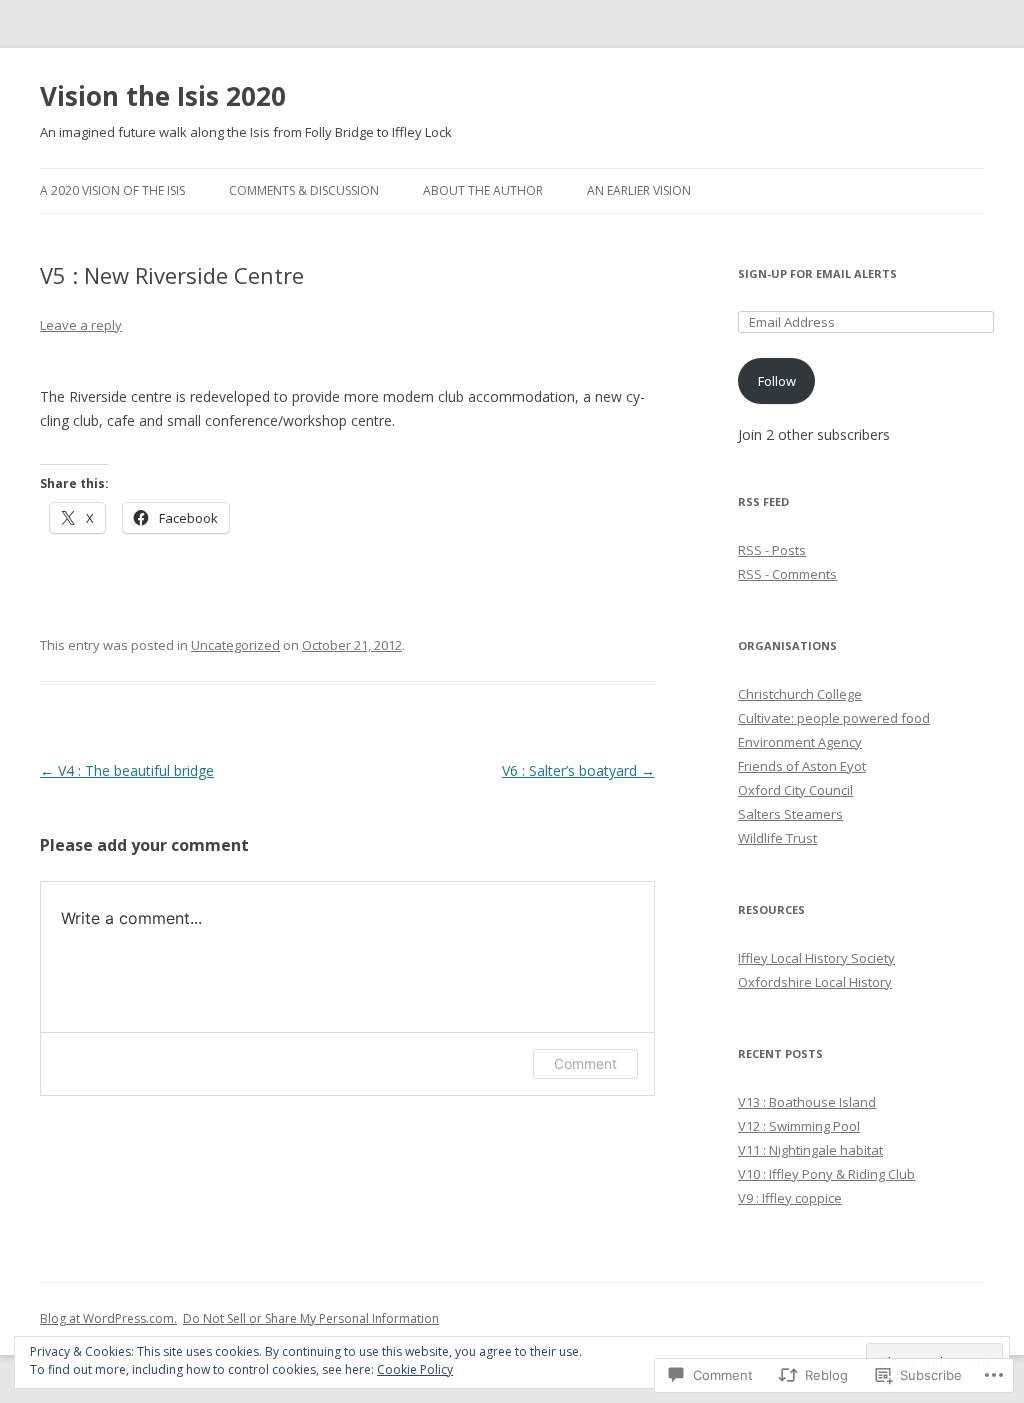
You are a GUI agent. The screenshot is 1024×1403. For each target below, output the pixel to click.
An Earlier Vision (639, 190)
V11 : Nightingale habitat (810, 1150)
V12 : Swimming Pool (799, 1126)
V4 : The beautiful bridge (127, 770)
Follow (777, 381)
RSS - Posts (772, 550)
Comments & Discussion (304, 190)
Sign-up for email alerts (817, 273)
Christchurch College (800, 694)
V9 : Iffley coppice (790, 1198)
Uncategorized (235, 645)
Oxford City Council (795, 790)
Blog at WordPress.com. (108, 1318)
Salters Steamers (790, 814)
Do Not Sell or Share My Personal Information (311, 1318)
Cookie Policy (415, 1369)
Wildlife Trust (777, 838)
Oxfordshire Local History (815, 982)
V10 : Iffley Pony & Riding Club (826, 1174)
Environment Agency (800, 742)
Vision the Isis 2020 (163, 96)
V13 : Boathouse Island (807, 1102)
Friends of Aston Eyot (802, 766)
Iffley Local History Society (816, 958)
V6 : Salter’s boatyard (578, 770)
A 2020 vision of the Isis (112, 190)
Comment (585, 1063)
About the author (483, 190)
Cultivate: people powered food (834, 718)
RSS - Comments (787, 574)
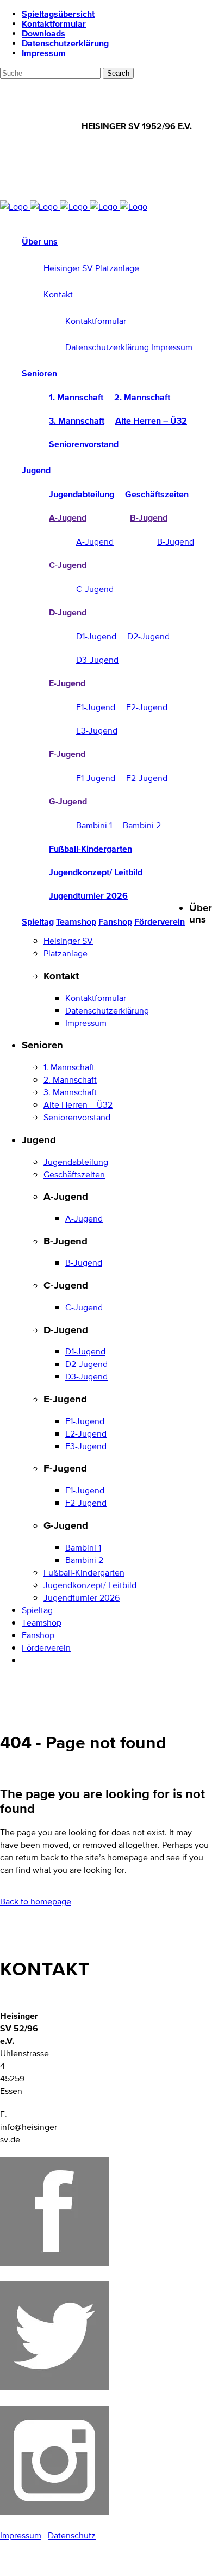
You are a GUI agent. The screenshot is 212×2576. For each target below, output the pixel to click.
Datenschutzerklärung (65, 43)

------

#### Task to complete
Repeat the listing word for word, but without its pictures.

#### Result of the task
You are a GUI agent. The screenshot is 1024×1403. For each target below, output the pixel to click.
An Earlier Vision (639, 190)
V11 : Nightingale habitat (810, 1150)
V12 : Swimming Pool (799, 1126)
V4 : The beautiful bridge (127, 770)
Follow (777, 381)
RSS - Posts (772, 550)
Comments & Discussion (304, 190)
Sign-up for email alerts (817, 273)
Christchurch College (800, 694)
V9 : Iffley coppice (790, 1198)
Uncategorized (235, 645)
Oxford City Council (795, 790)
Blog at WordPress.com. (108, 1318)
Salters Steamers (790, 814)
Do Not Sell or Share My Personal Information (311, 1318)
Cookie Policy (415, 1369)
Wildlife Trust (777, 838)
Oxfordshire Local History (815, 982)
V10 : Iffley Pony & Riding Club (826, 1174)
Environment Agency (800, 742)
Vision the Isis 2020 (163, 96)
V13 : Boathouse Island (807, 1102)
Friends of Aston Eyot (802, 766)
Iffley Local History Society (816, 958)
V6 : Salter’s boatyard (578, 770)
A 2020 vision of the Isis (112, 190)
Comment (585, 1063)
About the author (483, 190)
Cultivate: people powered food (834, 718)
RSS - Comments (787, 574)
You are a GUI agent. The screenshot is 212×2576. For each target below, output the pixel to click.
Datenschutzerklärung (65, 43)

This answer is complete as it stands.